Polymer nanofilm-coated catalysis: An approach for enhancing water-resistance of Co-Fe oxide nano-catalysts under moisture-rich condition.

Water-induced deactivation of the oxides catalysts (especially for the Co 3 O 4 -based catalysts) is a challenging problem. For this reason, highly effective, long-term stable, moisture-resistant polymer nanofilm-coated Fe a Co b O x catalysts were synthesized by a solid-phase method mediated with oxalic acid (OA)/ethlyene glycol (EG) for low-temperature CO oxidation. The effects of the Fe, OA and EG amounts and calcination temperature on the physicochemical and catalytic properties of the Fe a Co b O x catalysts were investigated by various characterization techniques. The results demonstrate that the Fe a Co b O x catalysts are structurally mesoporous, and nanostructured Fe a Co b O x and polymer nanofilm coating play major roles on their high catalytic activity and stability.
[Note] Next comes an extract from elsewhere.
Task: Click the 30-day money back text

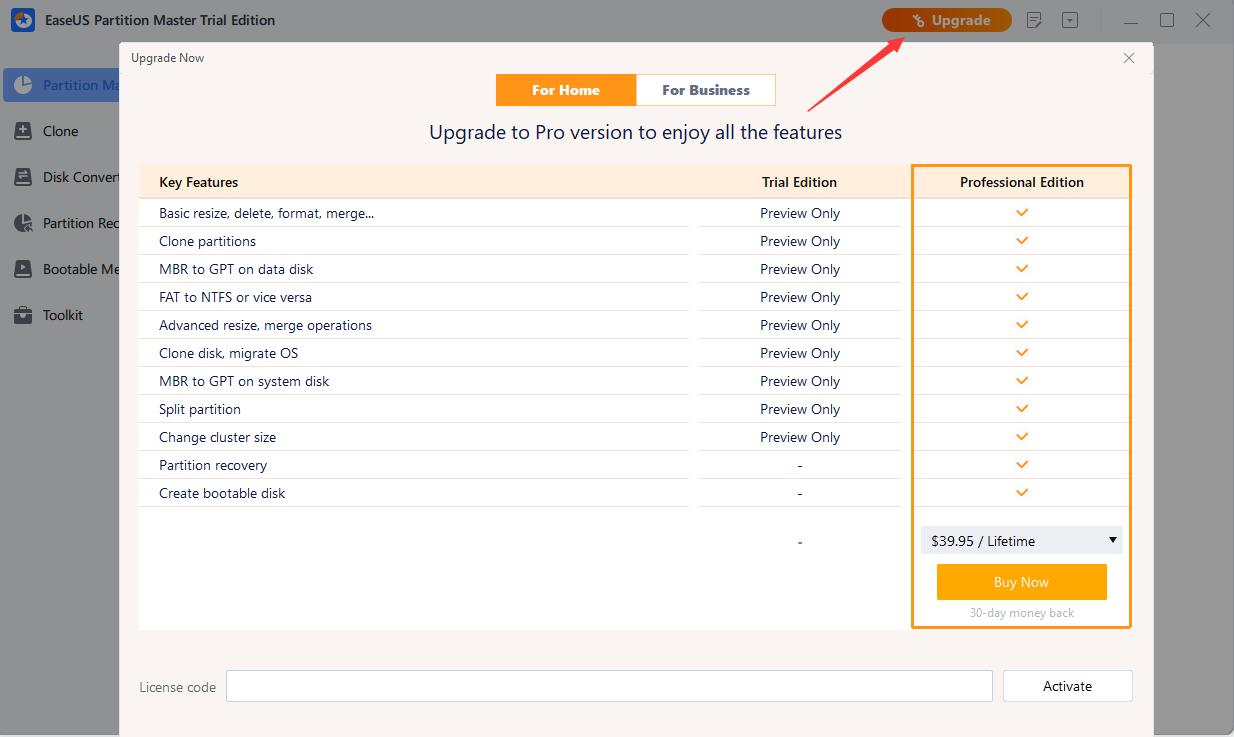Action: pyautogui.click(x=1021, y=612)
The nanofilm-coated Fe 3 Co 16 O x nanoparticles prepared under an optimized synthetic condition and calcined at 250 °C possesses higher surface area (134 m 2 /g), Co 3+ /Co 2+ ratio (1.89) and oxygen vacancy (20.5%), and thus exhibits the excellent catalytic performance for CO oxidation, such as, T 50 of −114 °C under normal moisture (3–10 ppm) and T 50 of 47 °C under moisture-rich (∼0.6 vol.%) conditions. Remarkably, compared with the published results, its much-improved long-term catalytic stability (>1 month) can be observed even at a very high moisture level (3.1 vol.%) and relatively low temperature (90 °C). The deactivation of the catalyst at lower temperature resulted from accumulated water and carbonates on the catalyst surface can also be substantially minimized, through the water vapor-resistant with the help of gas-permeable polymer nanofilm coating. [ABSTRACT FROM AUTHOR]